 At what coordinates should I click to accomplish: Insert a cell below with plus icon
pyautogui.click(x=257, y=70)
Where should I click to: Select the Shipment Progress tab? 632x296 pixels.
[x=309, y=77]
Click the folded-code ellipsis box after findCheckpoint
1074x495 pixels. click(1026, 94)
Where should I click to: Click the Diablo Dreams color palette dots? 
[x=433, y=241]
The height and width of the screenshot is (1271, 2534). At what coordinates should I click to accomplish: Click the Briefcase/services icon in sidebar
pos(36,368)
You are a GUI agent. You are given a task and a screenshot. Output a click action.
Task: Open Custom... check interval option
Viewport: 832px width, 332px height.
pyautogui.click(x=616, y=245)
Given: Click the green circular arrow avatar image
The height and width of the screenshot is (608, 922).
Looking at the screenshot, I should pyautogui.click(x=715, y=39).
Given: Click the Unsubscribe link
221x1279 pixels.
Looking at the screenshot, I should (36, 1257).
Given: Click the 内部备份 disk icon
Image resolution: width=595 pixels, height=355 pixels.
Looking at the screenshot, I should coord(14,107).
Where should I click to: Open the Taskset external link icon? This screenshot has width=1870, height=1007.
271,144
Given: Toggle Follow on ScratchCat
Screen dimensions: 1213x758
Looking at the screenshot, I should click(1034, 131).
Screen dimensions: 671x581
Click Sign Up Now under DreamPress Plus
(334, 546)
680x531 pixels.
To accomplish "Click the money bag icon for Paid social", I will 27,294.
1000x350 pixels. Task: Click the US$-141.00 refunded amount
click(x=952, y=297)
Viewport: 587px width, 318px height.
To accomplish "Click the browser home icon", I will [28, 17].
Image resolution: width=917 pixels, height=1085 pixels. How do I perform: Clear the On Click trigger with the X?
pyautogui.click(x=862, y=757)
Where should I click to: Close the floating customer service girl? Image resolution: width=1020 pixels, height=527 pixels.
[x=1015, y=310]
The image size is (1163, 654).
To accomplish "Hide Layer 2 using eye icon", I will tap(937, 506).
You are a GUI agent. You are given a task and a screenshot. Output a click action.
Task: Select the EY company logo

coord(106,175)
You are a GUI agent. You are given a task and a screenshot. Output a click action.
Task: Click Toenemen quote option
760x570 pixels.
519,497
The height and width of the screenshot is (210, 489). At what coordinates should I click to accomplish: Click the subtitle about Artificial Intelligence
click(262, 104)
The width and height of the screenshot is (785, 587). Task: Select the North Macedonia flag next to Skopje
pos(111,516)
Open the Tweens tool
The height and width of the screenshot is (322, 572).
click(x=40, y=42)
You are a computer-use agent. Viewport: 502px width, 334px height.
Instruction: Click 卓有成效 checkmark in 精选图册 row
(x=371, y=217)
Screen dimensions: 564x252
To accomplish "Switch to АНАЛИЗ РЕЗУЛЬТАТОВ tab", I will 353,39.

**WORK REQUEST:**
Copy over exactly the lines above from the one with "760x570 pixels." to the last, both included, and no others.

**ANSWER TO THE PROBLEM:**
760x570 pixels.
519,497
The height and width of the screenshot is (210, 489). At what coordinates should I click to accomplish: Click the subtitle about Artificial Intelligence
click(262, 104)
The width and height of the screenshot is (785, 587). Task: Select the North Macedonia flag next to Skopje
pos(111,516)
Open the Tweens tool
The height and width of the screenshot is (322, 572).
click(x=40, y=42)
You are a computer-use agent. Viewport: 502px width, 334px height.
Instruction: Click 卓有成效 checkmark in 精选图册 row
(x=371, y=217)
Screen dimensions: 564x252
To accomplish "Switch to АНАЛИЗ РЕЗУЛЬТАТОВ tab", I will 353,39.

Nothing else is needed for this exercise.